We can construct such a second invariant line as follows:

θ induces on an arbitrarily chosen line *l* that doesn't go through *A* a projectivity ω := ε^{-1}θε where ε is the elementary perspectivity
of connection from *l* onto *A*. So we also know a fixed point and two other pairs of point and image point of ω. In general there is one more fixed point (otherwise, *K* and *K* '
are tangent or they coincide).
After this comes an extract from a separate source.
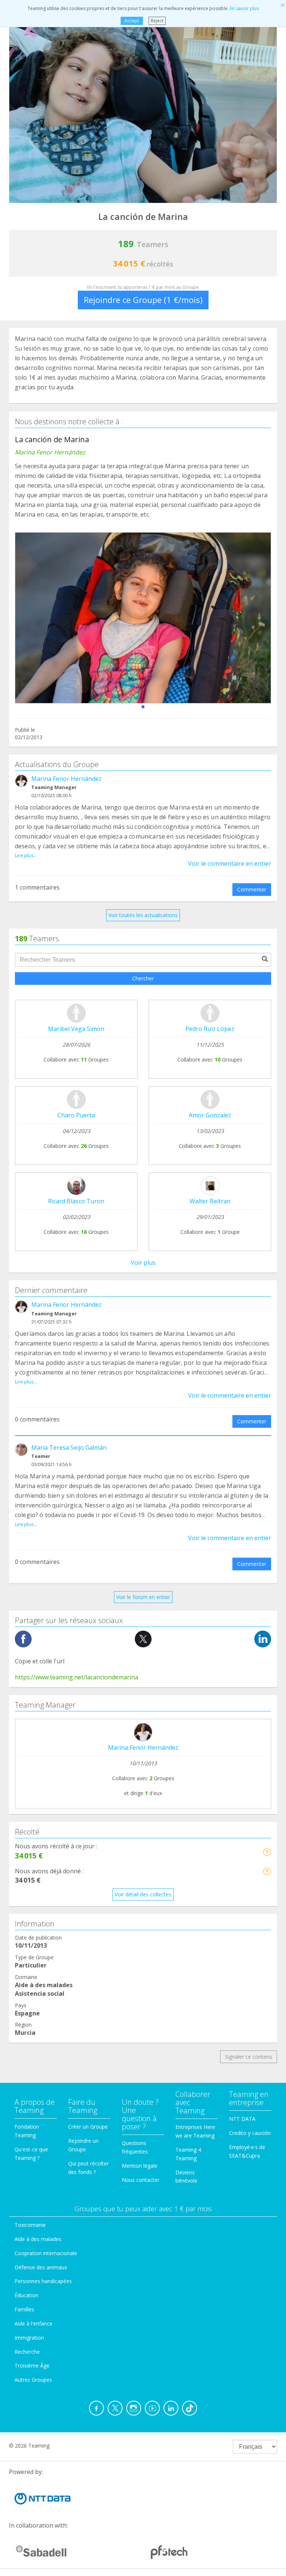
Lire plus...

Construct this second fixed point as in *O52*.

10. Apply Brianchon to *d* *b* α - *a* δ *c*. Then we see that α **.** δ lies on the fixed line ((*D*-(*a* **.** *b*)) **.**
(*A*-(*c* **.** *d*))) - (*b* **.** *c*).

11. If we apply Pascal to *A* *C* *D*_{1} - *D* *B* *A*_{1} and to *B*_{1} *C* *D*_{1} -
*C*_{1} *B* *A*_{1}, we see that *C**A*_{1} **.** *B**D*_{1} lies on *OL* and *OM*.

12.

a) If we apply Brianchon to *a* *b* *c* - *c* *a* *b* .

b) If we apply Brianchon to *a* *b* *c* - *b* *a* *l*, then we see that the lines *A*_{1}*B*_{1} all go through
((*b* **.** *l*) - (*a* **.** *c*)) **.** ((*a* **.** *l*) - (*b* **.** *c*)) .

c) *AA*_{1} → *BB*_{1} is a projectivity from *A* onto *B* (it's the product of the elementary perspectivity from *A* onto *BC*, the perspectivity
of part b) from *BC* onto *AC*, and the elementary perspectivity from *AC* onto *B*).

This projectivity φ induces the conic mentioned in the problem.

This conic goes through *A* and *B* and, since φ(*AC*) = *BC*, also through *C*.